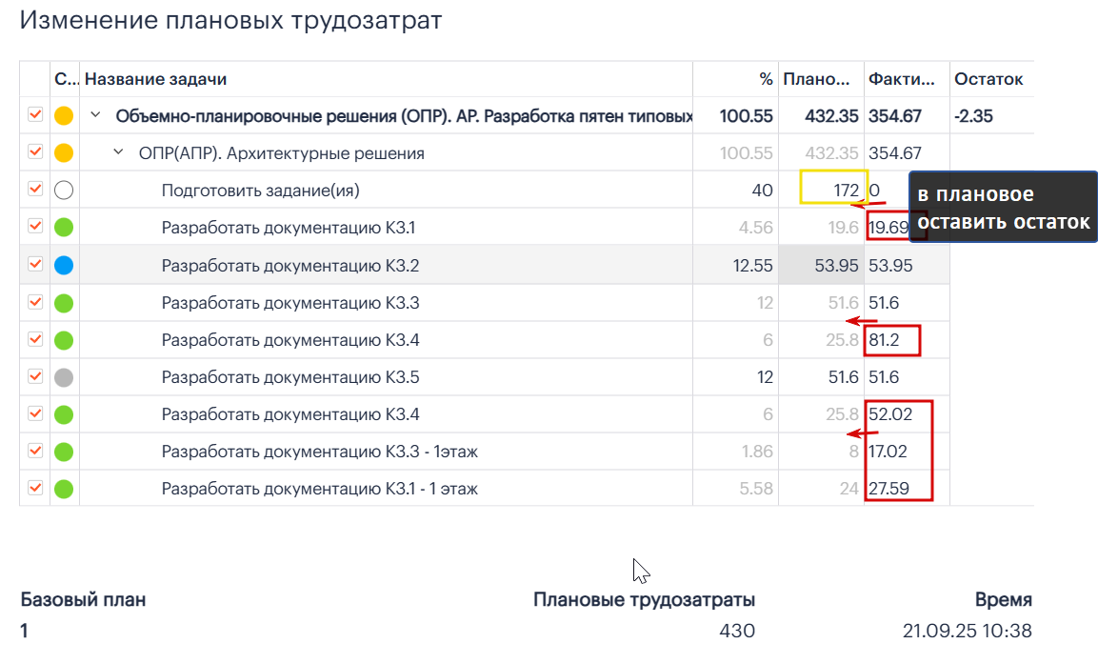Click yellow status circle of ОПР(АПР) Архитектурные решения
The width and height of the screenshot is (1098, 664).
pyautogui.click(x=64, y=152)
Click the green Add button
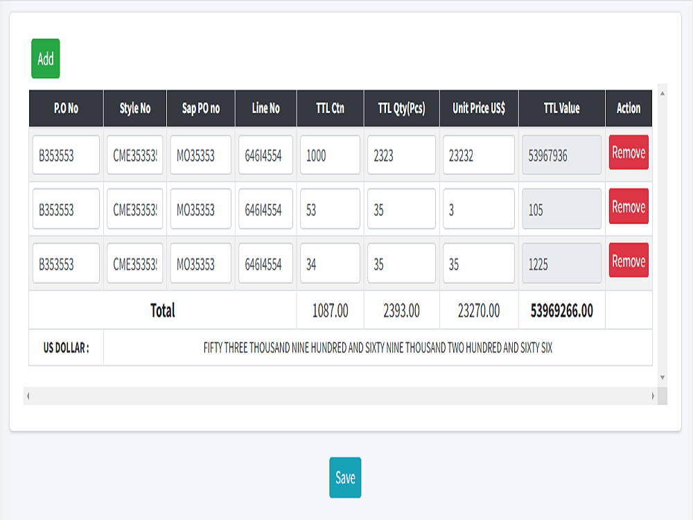The height and width of the screenshot is (520, 693). [44, 59]
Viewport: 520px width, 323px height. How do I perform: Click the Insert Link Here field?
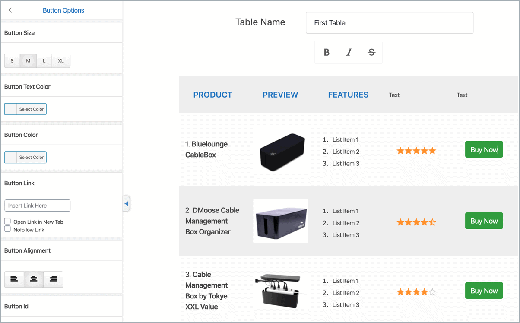pos(37,206)
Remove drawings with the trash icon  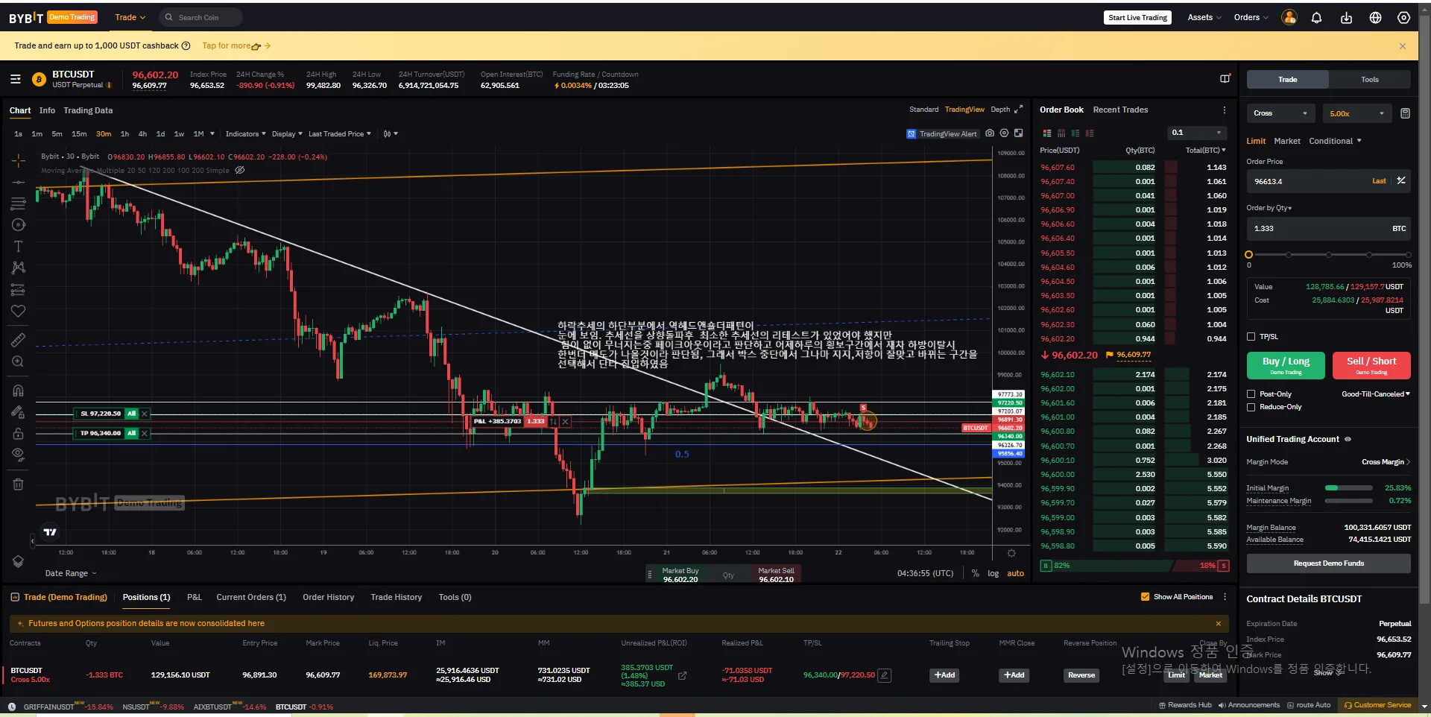point(19,484)
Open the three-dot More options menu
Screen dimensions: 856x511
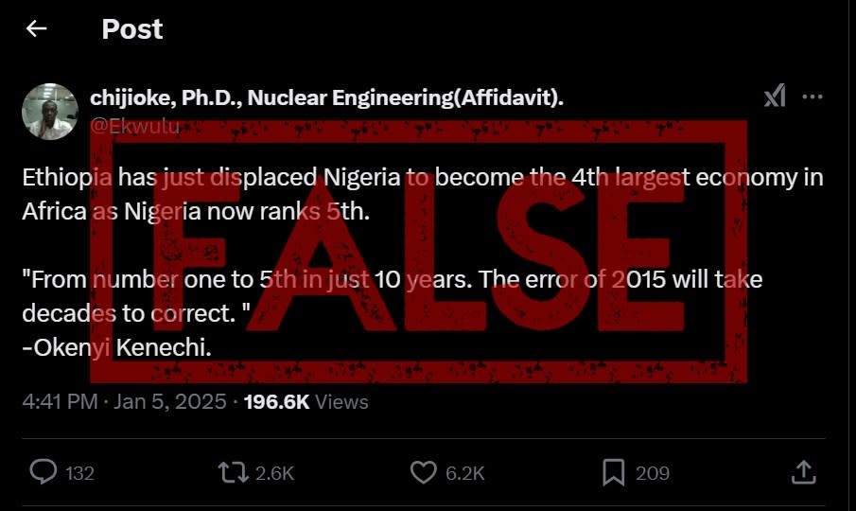[x=812, y=97]
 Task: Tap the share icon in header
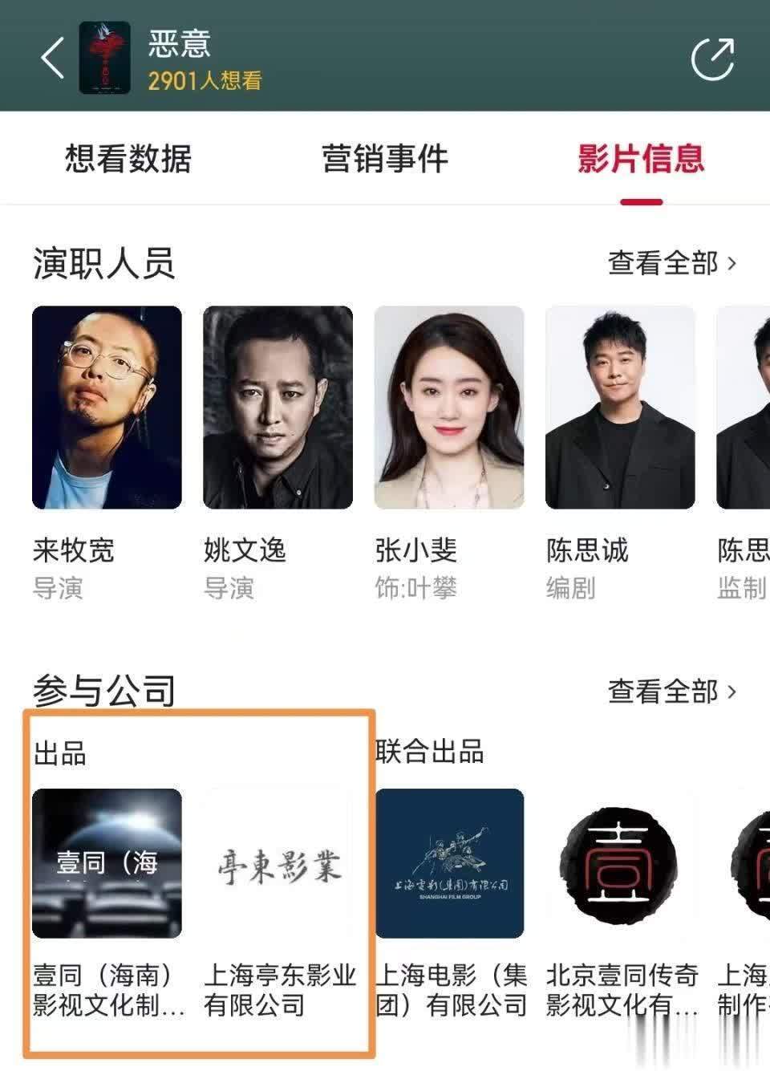pos(713,58)
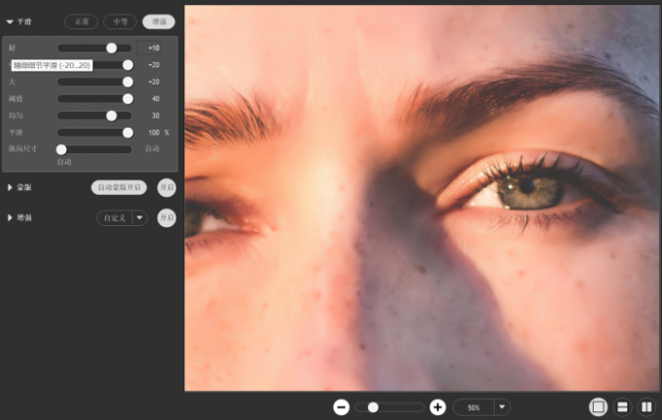Select the 正常 smoothing preset

tap(82, 20)
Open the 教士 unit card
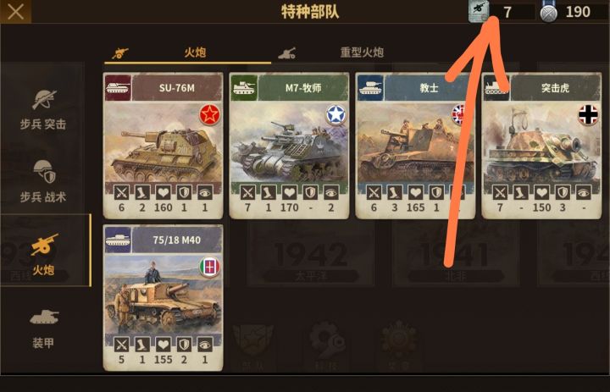 click(415, 146)
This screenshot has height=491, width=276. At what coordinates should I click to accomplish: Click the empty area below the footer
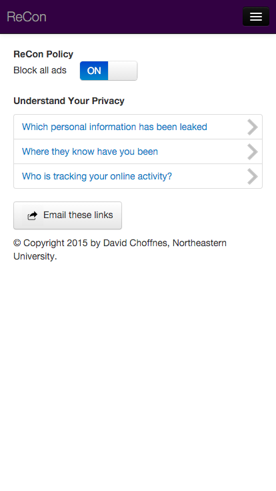tap(138, 376)
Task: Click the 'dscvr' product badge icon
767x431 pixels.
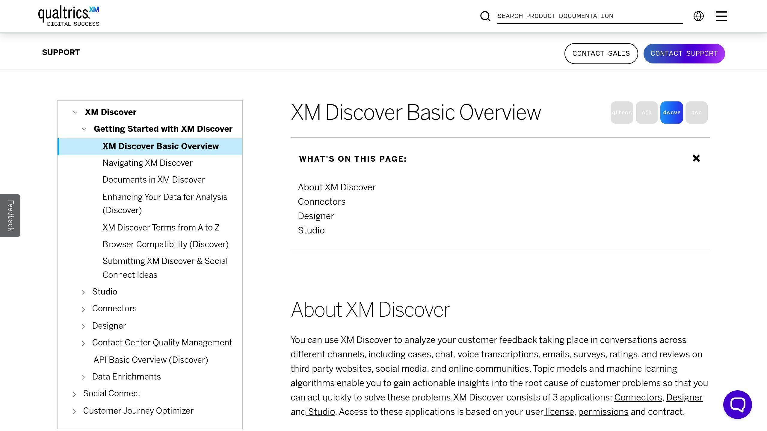Action: 672,113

[Your goal]
Once the line containing "Task: Tap the share icon in header" is found, it and every line through the end of the records above should be output exactly, with no pictures.

[Task answer]
 Task: Tap the share icon in header
pos(713,58)
Select the 正常 smoothing preset

tap(82, 20)
Open the 教士 unit card
 click(415, 146)
This screenshot has height=491, width=276. At what coordinates should I click to accomplish: Click the empty area below the footer
tap(138, 376)
Task: Click the 'dscvr' product badge icon
767x431 pixels.
Action: 672,113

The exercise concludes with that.